Феномен активного доверия, по Гидденсу, является ключом к пониманию трансформаций интимной жизни (intimacy), существенно характеризующих сегодняшний социальный мир. Одна из ведущих "теорем" концепции позднего модерна состоит в том, что существует прямая (хотя и диалектическая) связь между модерной тенденцией глобализации социальной жизни и трансформацией интимных отношений в контексте повседневности; последняя же должна анализироваться именно в терминах формирования новых механизмов доверия. Трансформация интимности в областях дружбы, сексуального поведения и супружеской жизни заключается главным образом в том, что межличностные и эротические связи формируются здесь как "чистые отношения" (pure relationships). Отношение является чистым в том смысле, что в его формировании какие бы то ни было внешние ему обстоятельства социальной или экономической жизни не играют определяющей роли: отношение держится именно тем, что приносит его участникам оно само. Чистое отношение строится на добровольно принятых обязательствах (commitments), приходящих на смену внешним обязанностям и представляющих собой разновидность доверия. Это доверие никогда не бывает "данным", оно активно достигается путем взаимного самораскрытия участников; это значит, что оно рефлексивно организовано. Интимная жизнь является важным элементом самореализации личности; причем в "чистом отношении" индивид не просто признает другого и в его ответной реакции находит подтверждение своей идентичности, скорее сама личностная идентичность индивидуума обретается в развитии интимных отношений, основанных на активном доверии.
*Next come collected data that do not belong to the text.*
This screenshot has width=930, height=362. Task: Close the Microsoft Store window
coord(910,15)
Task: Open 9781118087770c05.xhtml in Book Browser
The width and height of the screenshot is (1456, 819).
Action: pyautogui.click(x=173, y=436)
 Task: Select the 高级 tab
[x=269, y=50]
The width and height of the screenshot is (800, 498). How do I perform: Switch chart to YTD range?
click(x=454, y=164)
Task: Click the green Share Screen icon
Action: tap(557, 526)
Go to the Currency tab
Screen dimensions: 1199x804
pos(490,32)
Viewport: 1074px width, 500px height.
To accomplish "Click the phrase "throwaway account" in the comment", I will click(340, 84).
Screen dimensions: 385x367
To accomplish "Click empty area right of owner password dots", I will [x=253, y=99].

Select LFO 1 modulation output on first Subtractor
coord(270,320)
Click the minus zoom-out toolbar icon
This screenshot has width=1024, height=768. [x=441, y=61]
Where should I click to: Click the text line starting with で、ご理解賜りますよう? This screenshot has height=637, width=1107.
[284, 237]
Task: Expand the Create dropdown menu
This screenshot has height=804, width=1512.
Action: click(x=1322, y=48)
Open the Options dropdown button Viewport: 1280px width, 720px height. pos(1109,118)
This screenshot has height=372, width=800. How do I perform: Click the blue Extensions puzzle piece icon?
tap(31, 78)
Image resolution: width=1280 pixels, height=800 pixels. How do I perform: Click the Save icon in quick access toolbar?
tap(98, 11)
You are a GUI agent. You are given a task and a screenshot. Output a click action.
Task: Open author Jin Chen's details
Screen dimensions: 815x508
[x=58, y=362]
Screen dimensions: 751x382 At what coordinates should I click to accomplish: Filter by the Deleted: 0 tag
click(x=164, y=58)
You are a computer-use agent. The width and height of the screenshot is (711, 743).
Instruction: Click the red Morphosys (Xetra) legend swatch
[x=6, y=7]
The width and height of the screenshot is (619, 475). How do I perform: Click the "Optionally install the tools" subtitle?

Ключевой характеристикой посттрадиционной социальной жизни, отражающей в себе ценностный политеизм, некалькулируемость рисков и механизмы активного доверия, является изменение структуры личностной идентичности (self-identity): в период позднего модерна "самость" (self) становится рефлексивным проектом. По Гидденсу, рефлексивный характер самости является отличительной чертой всего модерна, однако только в посттрадиционном обществе она проявляется в полной мере: на предшествующем этапе модерна экспансия рефлексивности сдерживалась и организовывалась традицией. "Личностная идентичность, - отмечает Гидденс, - не является характерной чертой или набором черт, которыми обладает индивидуум. Она представляет собой самость, рефлексивно понимаемую индивидом в терминах ее или его биографии. Идентичность предполагает непрерывность в пространстве и времени, однако самоидентичность является такой непрерывностью, будучи рефлексивно интерпретируемой агентом. (...) Быть "личностью" означает не только быть рефлексивно действующим лицом, но и обладать понятием личности (прилагаемым к себе и другим)" [19, p. 53]. Иными словами, идентичность личности не является каким-то объективным свойством человека - она порождается и поддерживается продолжающимся нарративным движением, интегрирующим события, поступки и переживания в связную биографию. В этом широком смысле личностная идентичность во все эпохи человеческой истории имела рефлексивный характер (равно как и "рефлексивный мониторинг поведения" является универсальной чертой человеческой практики); вопрос, однако, состоит в том, как социально организовано нарративное производство идентичности. В до-модерные времена это процесс существенно определялся традицией, прежде всего, посредством контроля над "судьбоносными моментами" (fateful moments) человеческой жизни. Рождение и смерть, переход из одного возраста в другой, изменение семейного и общественного статуса оформлялись специальными переходными обрядами, обеспечивающими строго определенную социальную идентификацию (и самоидентификацию) индивидуума.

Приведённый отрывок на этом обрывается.